*TEXT SHOWN*:
** begin **
In one of the previous posts I’ve introduced C++ Format, a new formatting library for C++ and briefly described its API on a few examples. In this post I’ll compare its performance with other libraries and discuss some design aspects that make it fast.
To measure performance I used a benchmark by Chris Foster, the author of tinyformat library. I changed the benchmark to include my new formatting library and ran it three times taking the best time for each method:
============== ========
test name run time
============== ========
libc printf 1.28s
std::ostream 2.09s
cppformat 1.32s
tinyformat 2.55s
boost::format 10.42s
============== ========
The instructions on running the tests are available here so you can easily reproduce the results.
As you can see, the C++ Format library is only slightly slower then printf
and
both methods are considerably faster than the alternatives. Boost Format
is exceptionally slow, almost 8 times slower than the C++ Format library.
Poor performance of Boost Format is also confirmed
here, see section
Efficiency.
Now that we see that the C++ Format library is almost as fast as plain old
printf
, let’s see how it is achieved without compromising safety
and extensibility.
** end **
*RECORDS SUPPLIED*:
** begin **
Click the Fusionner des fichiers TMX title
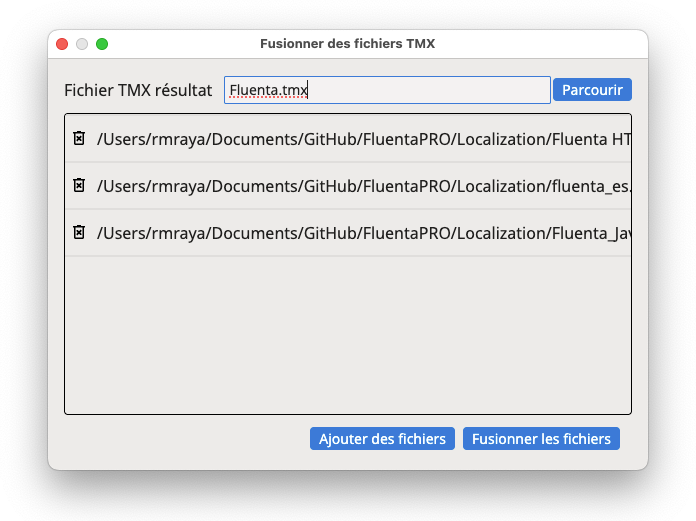Viewport: 696px width, 521px height. pos(348,43)
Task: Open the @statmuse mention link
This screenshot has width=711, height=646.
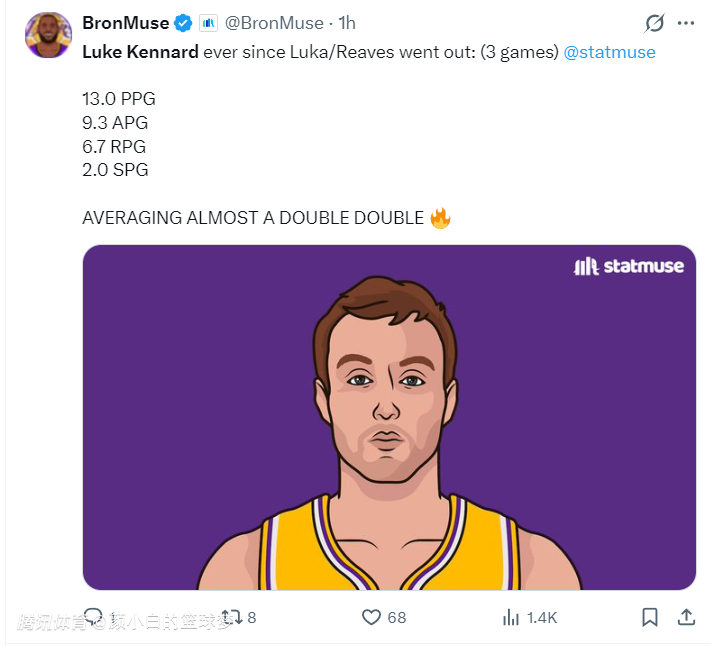Action: click(x=610, y=52)
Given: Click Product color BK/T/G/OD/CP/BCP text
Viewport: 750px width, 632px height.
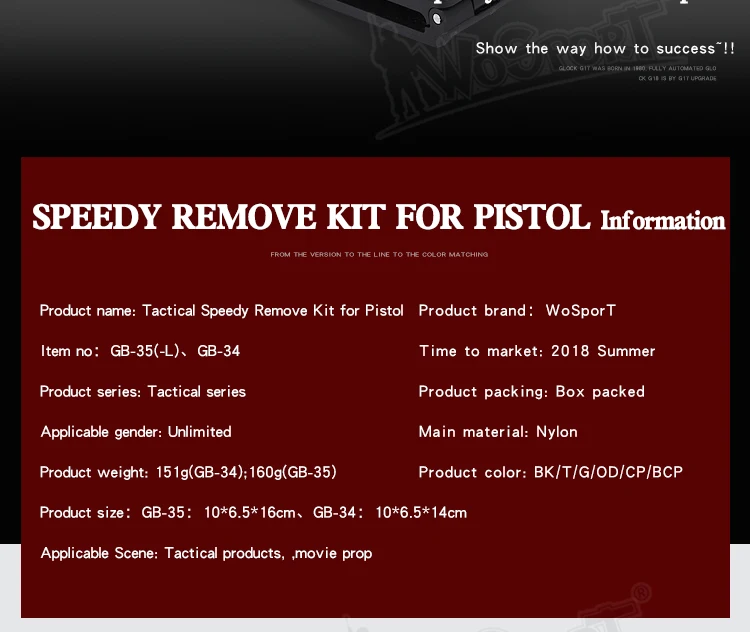Looking at the screenshot, I should [x=551, y=473].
** end **
*REQUEST 1*:
In the post on C++ Format performance, whose benchmark was used to measure the libraries?
*REQUEST 2*:
Summarize the post on C++ Format performance in two sentences.
*REQUEST 3*:
Carry the post on C++ Format performance forward from its last sentence.

*TASK RESPONSE 1*:
A benchmark by Chris Foster, the author of the tinyformat library.

*TASK RESPONSE 2*:
The post compares the performance of the C++ Format library with other formatting libraries, using a benchmark by Chris Foster that was changed to include C++ Format and run three times, with the best time kept for each method. C++ Format ran in 1.32s, only slightly slower than printf at 1.28s, and both were considerably faster than std::ostream, tinyformat and boost::format, which was almost 8 times slower than C++ Format.

*TASK RESPONSE 3*:
One of the main things that affects performance is dynamic memory allocation. As shown in this article Boost Format makes lots of allocations (from 16 to 41 depending on a compiler) for a simple formatting operation. FastFormat library does from 1 to 3 allocations for the same example. The C++ Format library can avoid any allocation if the number of format arguments is less or equal to 10 and the output fits into a 500 character buffer. These limits are tentative and can be easily adjusted if necessary.
To avoid memory allocation it is necessary that all the formatting arguments were provided at once. Consider the following example:
boost::format fmter("%1%-%2%");
fmter % std::string("X");
fmter % 37;
As you can see, Boost Format allows passing arguments in different statements.
I think that the combination of this feature with positional arguments support
is the main reason why Boost Format is so slow. Notice that we pass a
temporary std::string
as the first argument. This temporary is destroyed
at the end of the full expression in which it appears. Boost Format has two
options: either save the argument and format it later or format it immediately
according to all the specifications for this argument in the format string
and store the output somewhere. Both alternatives are very inefficient.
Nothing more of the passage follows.